- Directed by: Zack Bernbaum
- Written by: Michael Hamilton-Wright
- Produced by: Michael Hamilton-Wright
- Cinematography: Stephen C. Whitehead
- Edited by: James Vandewater
- Music by: Erica Procunier
- Production companies: Adman Productions; Ezeqial Productions; Spud Media;
- Distributed by: 108 Media; Paladin;
- Release date: April 27, 2013 (NBFF);
- Running time: 87 minutes
- Country: Canada
- Language: English

= And Now a Word from Our Sponsor =

2013 Canadian comedy-drama film

And Now a Word From Our Sponsor is a 2013 Canadian comedy-drama film directed by Zack Bernbaum. It stars Bruce Greenwood, Parker Posey, Allie MacDonald, Rhys Ward. Greenwood plays a burnt-out ad man who can only speak in product catch phrases.

== Premise ==
Advertising executive Adan Kundle wakes up in a hospital, able to speak only in product slogans. When Adan requires a place to stay, a volunteer at the hospital, Karen Hillridge, offers to let him stay at her house, much to her daughter Meghan's dismay. As Adan helps Karen and Meghan resolve their differences, rival executive Lucas Foster attempts to oust Adan from the advertising firm.

== Release ==
And Now a Word from Our Sponsor premiered on April 27, 2013, at the Newport Beach Film Festival.
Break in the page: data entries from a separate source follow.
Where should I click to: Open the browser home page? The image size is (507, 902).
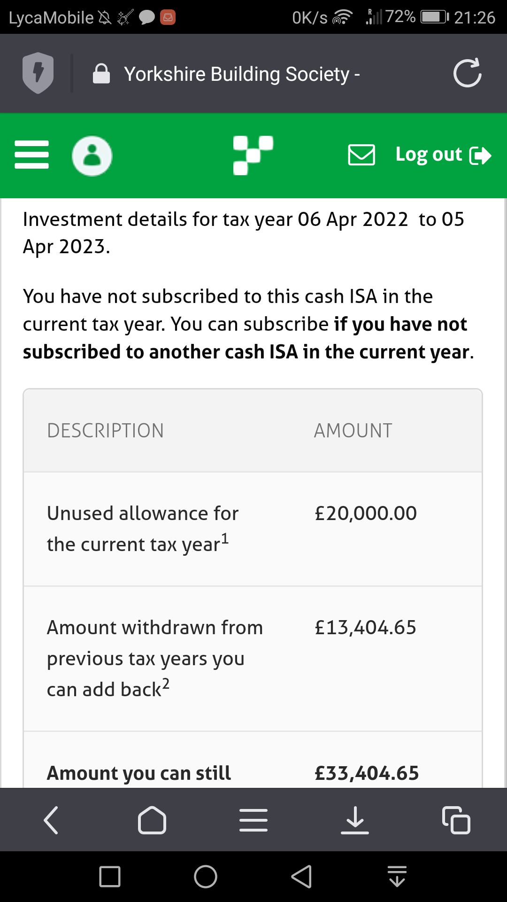coord(152,820)
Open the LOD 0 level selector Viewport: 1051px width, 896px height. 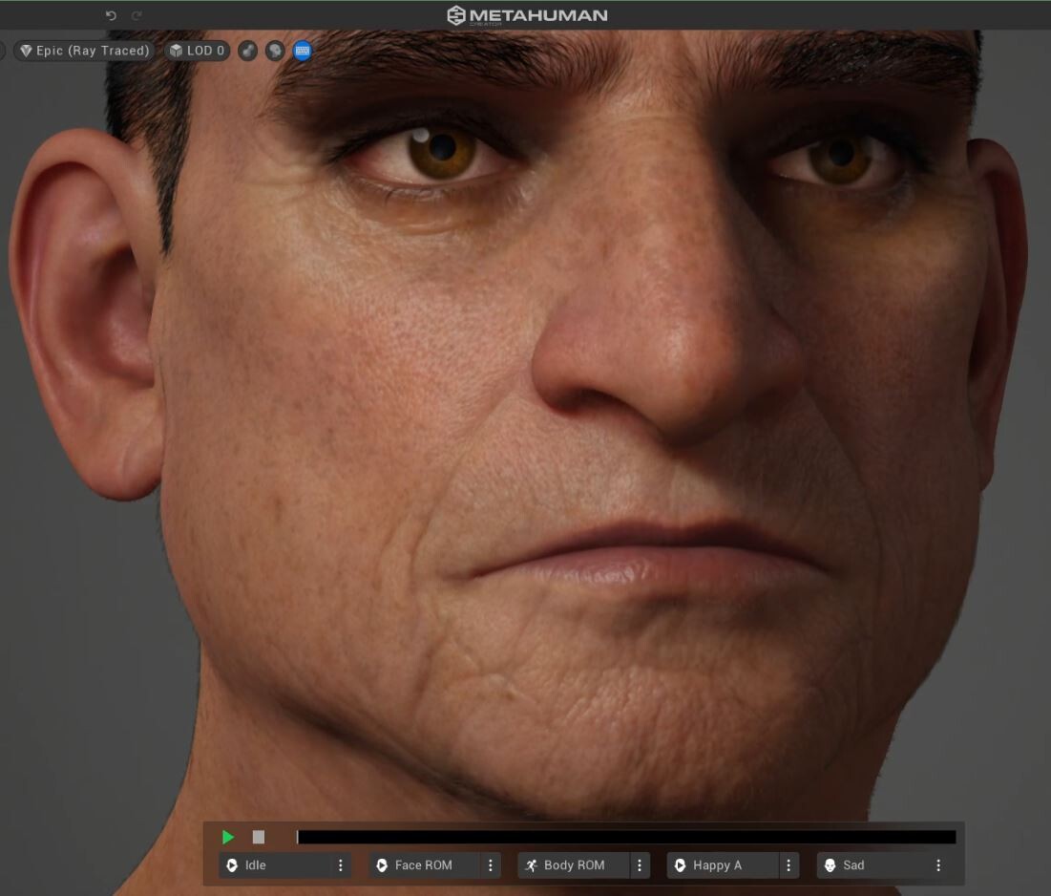coord(199,51)
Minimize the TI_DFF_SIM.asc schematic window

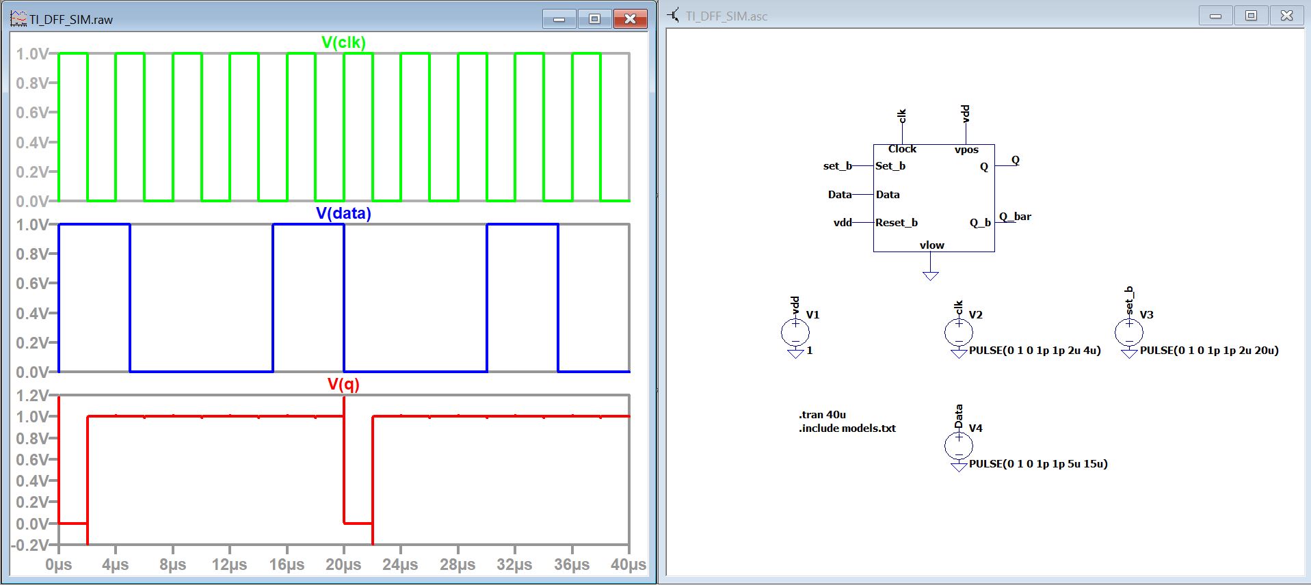(x=1215, y=16)
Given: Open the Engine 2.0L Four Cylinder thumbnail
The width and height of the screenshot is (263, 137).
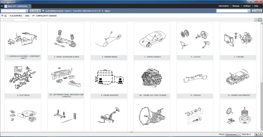Looking at the screenshot, I should (x=152, y=79).
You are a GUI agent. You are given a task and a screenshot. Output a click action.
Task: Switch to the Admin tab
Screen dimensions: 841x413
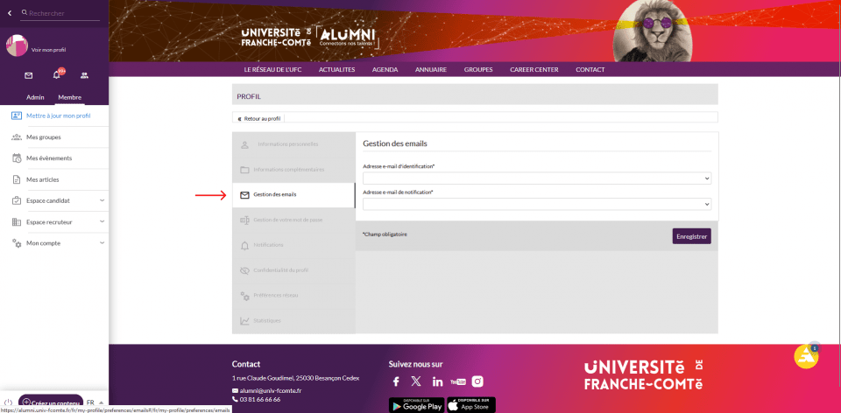[35, 97]
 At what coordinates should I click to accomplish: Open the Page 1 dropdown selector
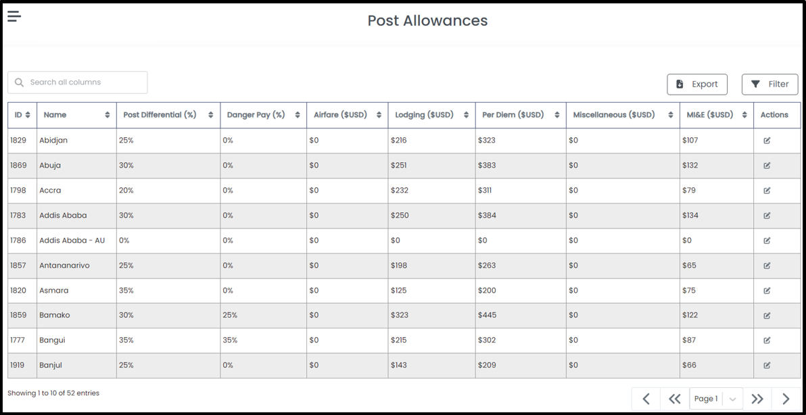coord(716,399)
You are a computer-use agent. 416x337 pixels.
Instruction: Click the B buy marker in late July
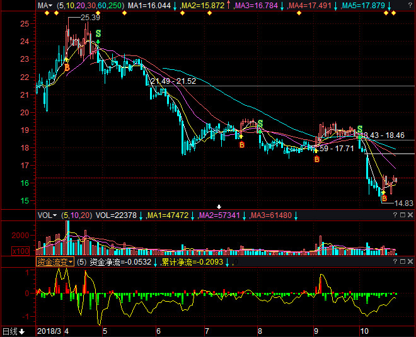point(241,145)
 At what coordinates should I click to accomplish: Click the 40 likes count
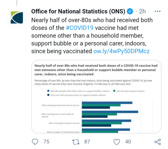[x=128, y=142]
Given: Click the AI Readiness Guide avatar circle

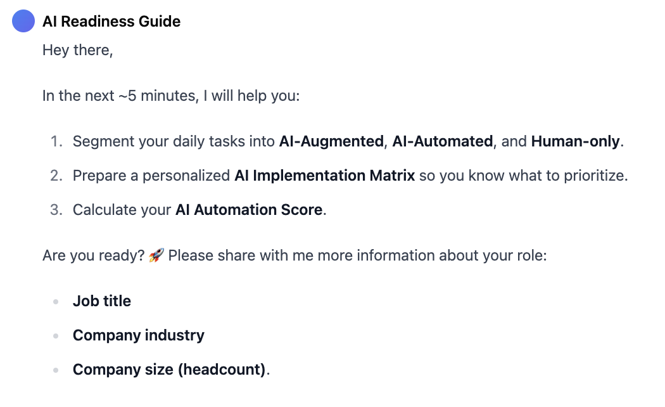Looking at the screenshot, I should point(23,21).
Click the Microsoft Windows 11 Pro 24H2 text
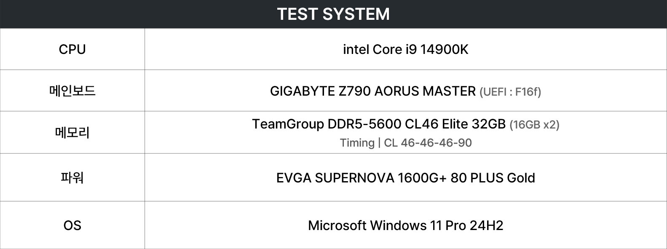The width and height of the screenshot is (667, 249). [x=405, y=225]
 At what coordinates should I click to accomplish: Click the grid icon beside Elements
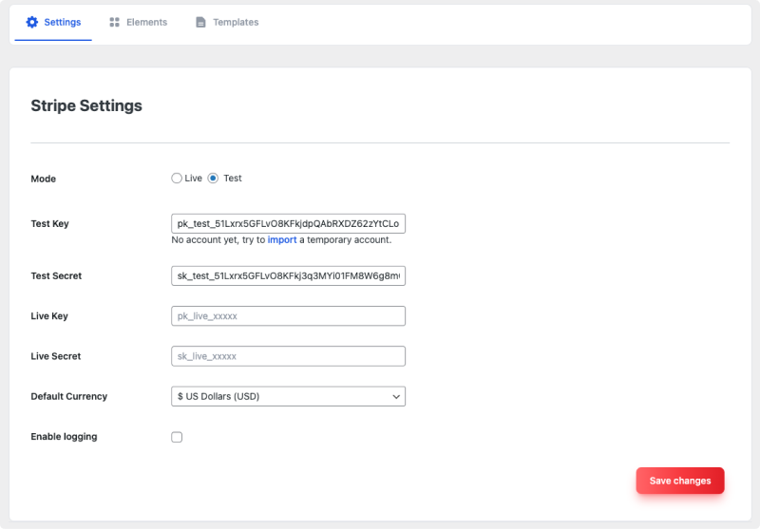click(x=114, y=22)
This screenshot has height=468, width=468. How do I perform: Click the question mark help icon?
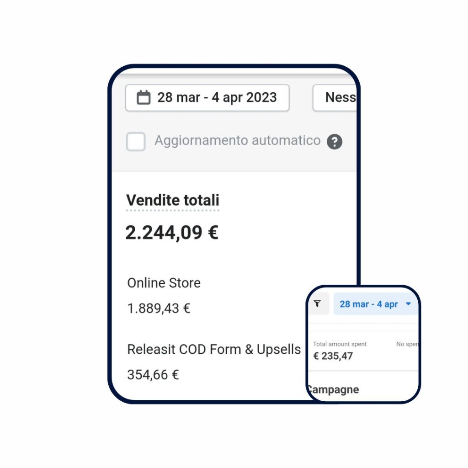click(x=335, y=142)
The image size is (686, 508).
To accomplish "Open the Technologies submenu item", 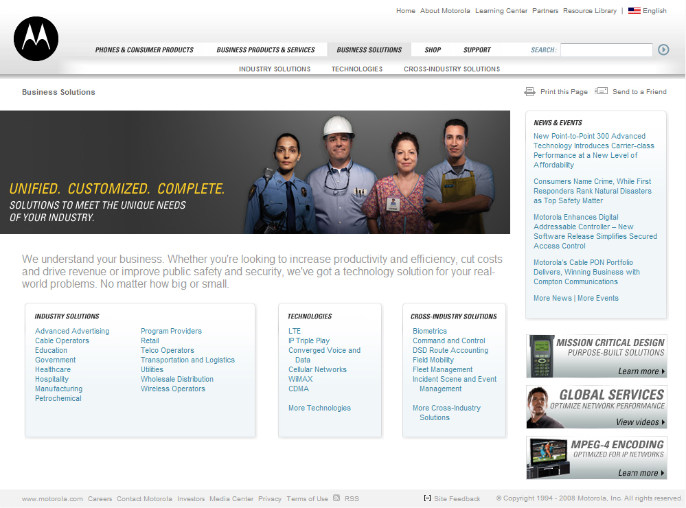I will coord(357,69).
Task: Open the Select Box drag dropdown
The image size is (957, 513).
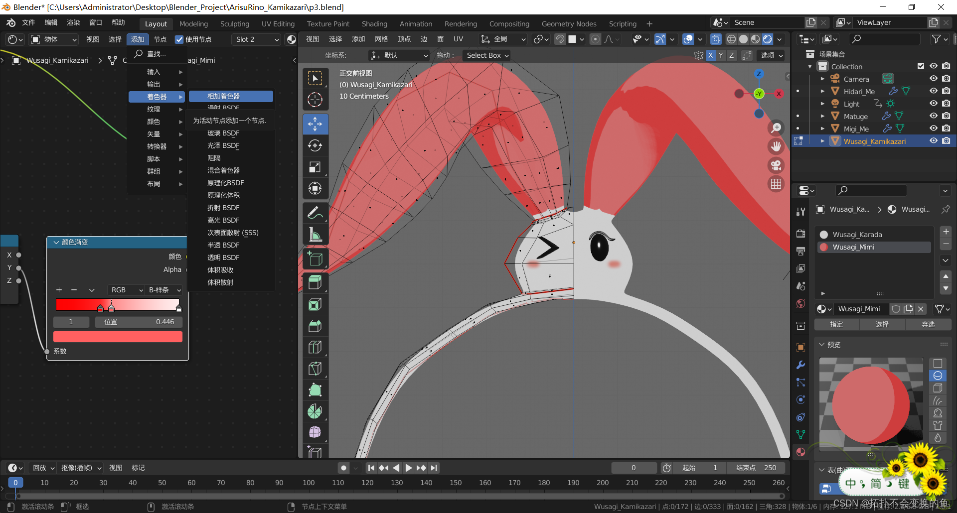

It was released to video on demand on May 6 and in US theaters on May 10, 2013.

== Reception ==
Rotten Tomatoes, a review aggregator, reports that 11% of nine surveyed critics gave the film a positive review; the average rating is 4.6/10. Metacritic rated it 33/100 based on 10 reviews. Peter Debruge of Variety called it a "well-cast but seldom funny satire" that misses an opportunity at social commentary. Frank Scheck of The Hollywood Reporter wrote, "Despite appealing performances, this comedy suffers from its derivative premise." Stephen Holden of The New York Times called it "a feeble, lazy descendant of Being There". Gary Goldstein of the Los Angeles Times described it as "a thoroughly engaging lark" that is saved by the cast. Mike D'Angelo of The A.V. Club gave it a letter grade of "C" and wrote, "[Greenwood] can't rescue the movie all by himself, but he does at least transform it into a first-rate acting class."